§ What to do
Please go through the lines below and copy out each one that contains the string "arrow".

§ Records for the exercise
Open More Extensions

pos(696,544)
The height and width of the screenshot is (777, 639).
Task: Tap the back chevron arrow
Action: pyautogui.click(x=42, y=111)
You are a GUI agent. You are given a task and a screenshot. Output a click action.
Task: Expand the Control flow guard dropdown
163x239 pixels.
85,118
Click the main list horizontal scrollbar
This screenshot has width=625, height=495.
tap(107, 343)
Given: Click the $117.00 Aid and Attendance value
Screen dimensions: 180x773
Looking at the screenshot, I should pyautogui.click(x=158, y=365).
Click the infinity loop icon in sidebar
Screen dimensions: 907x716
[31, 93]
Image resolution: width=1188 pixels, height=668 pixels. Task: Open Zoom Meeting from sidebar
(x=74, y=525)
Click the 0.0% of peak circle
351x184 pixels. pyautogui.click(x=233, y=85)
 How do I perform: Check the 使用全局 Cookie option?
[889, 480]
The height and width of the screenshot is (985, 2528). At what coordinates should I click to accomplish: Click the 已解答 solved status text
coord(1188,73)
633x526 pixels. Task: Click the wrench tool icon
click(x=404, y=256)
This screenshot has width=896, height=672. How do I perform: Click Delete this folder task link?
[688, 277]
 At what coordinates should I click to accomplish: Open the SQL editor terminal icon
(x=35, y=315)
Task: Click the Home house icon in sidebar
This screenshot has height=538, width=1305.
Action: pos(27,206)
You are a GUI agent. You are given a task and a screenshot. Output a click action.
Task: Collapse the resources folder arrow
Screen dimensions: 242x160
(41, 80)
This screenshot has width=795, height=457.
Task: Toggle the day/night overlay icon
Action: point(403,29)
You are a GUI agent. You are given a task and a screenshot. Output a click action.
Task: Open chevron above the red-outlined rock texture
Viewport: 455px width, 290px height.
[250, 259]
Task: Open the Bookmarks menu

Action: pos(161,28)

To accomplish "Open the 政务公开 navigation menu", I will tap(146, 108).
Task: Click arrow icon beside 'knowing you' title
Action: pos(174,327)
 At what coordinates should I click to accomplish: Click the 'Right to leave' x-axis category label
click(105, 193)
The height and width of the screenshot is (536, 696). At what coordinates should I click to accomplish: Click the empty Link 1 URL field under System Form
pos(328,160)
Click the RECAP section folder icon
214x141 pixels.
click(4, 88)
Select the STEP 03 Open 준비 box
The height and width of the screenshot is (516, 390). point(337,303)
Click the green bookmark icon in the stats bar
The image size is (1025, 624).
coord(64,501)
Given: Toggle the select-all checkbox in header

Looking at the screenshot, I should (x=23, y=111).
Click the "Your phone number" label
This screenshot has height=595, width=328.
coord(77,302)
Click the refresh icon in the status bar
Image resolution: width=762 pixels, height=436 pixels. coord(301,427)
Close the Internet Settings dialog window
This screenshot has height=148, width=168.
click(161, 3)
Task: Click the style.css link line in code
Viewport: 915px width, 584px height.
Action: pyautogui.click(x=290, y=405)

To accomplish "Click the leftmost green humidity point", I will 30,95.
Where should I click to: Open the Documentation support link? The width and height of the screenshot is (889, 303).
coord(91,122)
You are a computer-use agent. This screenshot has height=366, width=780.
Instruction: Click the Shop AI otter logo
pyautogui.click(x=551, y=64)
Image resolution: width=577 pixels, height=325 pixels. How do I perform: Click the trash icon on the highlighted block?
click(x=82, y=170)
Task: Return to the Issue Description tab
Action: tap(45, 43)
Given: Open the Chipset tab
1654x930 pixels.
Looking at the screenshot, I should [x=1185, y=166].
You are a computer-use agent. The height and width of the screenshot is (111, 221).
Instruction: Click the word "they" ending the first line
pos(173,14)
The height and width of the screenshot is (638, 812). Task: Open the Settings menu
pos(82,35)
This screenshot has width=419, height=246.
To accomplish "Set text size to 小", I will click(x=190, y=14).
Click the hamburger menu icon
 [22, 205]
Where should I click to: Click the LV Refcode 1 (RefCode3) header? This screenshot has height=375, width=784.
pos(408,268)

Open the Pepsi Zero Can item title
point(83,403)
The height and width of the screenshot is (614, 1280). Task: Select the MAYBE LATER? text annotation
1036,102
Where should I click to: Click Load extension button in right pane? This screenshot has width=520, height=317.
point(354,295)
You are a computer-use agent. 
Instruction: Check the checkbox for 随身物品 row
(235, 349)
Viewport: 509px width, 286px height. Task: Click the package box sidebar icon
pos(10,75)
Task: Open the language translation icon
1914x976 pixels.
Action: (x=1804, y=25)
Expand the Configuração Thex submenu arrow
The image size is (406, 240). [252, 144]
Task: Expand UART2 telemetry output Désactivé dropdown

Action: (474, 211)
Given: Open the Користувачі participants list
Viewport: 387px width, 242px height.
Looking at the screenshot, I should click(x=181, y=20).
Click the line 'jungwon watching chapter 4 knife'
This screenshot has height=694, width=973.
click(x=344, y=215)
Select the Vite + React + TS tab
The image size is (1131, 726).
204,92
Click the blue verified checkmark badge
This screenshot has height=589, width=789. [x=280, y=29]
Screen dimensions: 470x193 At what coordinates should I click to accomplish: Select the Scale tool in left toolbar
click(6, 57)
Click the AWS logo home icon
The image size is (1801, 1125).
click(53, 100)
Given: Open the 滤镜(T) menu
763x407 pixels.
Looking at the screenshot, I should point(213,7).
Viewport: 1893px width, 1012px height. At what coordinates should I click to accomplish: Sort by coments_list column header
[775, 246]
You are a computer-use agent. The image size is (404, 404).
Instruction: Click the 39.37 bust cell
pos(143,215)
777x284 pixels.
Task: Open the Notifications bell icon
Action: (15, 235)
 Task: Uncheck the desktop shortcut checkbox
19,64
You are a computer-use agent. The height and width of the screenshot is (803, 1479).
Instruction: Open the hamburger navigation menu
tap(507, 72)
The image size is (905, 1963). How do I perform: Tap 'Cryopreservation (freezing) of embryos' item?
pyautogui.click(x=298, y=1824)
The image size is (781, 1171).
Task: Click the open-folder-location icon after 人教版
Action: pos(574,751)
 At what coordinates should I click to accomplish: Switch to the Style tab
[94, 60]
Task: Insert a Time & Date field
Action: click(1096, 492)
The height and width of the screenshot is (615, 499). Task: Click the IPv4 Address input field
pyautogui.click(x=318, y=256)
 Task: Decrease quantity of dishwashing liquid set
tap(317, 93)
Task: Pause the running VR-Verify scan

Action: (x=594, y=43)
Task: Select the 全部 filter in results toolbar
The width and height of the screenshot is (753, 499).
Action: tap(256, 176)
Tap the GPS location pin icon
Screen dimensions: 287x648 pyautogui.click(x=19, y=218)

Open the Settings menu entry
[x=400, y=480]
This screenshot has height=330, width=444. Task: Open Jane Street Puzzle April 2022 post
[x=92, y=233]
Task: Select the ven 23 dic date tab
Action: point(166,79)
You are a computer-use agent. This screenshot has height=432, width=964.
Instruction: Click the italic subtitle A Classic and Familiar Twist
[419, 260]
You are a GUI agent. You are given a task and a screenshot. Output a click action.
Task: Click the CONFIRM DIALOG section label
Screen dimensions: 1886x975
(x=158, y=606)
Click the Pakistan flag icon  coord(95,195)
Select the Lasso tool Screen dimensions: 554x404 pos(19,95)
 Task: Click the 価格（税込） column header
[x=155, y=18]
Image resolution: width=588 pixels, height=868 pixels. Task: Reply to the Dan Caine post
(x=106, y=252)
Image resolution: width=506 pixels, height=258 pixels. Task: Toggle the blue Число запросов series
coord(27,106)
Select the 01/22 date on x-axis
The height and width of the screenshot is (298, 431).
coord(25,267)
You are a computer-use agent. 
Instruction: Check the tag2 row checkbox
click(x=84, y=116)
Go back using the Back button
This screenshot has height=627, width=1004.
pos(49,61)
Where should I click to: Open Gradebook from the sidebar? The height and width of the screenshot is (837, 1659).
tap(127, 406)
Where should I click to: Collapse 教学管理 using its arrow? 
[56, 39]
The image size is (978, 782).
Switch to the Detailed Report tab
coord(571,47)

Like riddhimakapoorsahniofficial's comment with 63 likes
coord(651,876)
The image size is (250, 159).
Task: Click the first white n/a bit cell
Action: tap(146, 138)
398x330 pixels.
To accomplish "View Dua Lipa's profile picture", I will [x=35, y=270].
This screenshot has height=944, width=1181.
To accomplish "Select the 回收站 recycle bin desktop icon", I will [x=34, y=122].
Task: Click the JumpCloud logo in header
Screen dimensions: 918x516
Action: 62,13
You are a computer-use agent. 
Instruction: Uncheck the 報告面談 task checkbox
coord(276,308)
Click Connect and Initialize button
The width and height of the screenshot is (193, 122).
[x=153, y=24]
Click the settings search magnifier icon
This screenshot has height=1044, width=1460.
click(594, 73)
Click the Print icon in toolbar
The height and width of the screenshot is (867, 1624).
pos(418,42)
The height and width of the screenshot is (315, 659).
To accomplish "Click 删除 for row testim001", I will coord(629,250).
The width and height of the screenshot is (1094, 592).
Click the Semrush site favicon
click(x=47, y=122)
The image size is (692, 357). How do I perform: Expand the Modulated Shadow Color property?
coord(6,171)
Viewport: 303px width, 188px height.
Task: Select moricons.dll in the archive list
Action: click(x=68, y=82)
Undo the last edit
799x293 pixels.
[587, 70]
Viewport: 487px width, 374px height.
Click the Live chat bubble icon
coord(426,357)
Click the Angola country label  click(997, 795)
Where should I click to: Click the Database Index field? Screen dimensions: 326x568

§ The response
Task: Tap the back chevron arrow
Task: Collapse the resources folder arrow
Task: Click arrow icon beside 'knowing you' title
Expand the Configuração Thex submenu arrow
Where should I click to: Collapse 教学管理 using its arrow? 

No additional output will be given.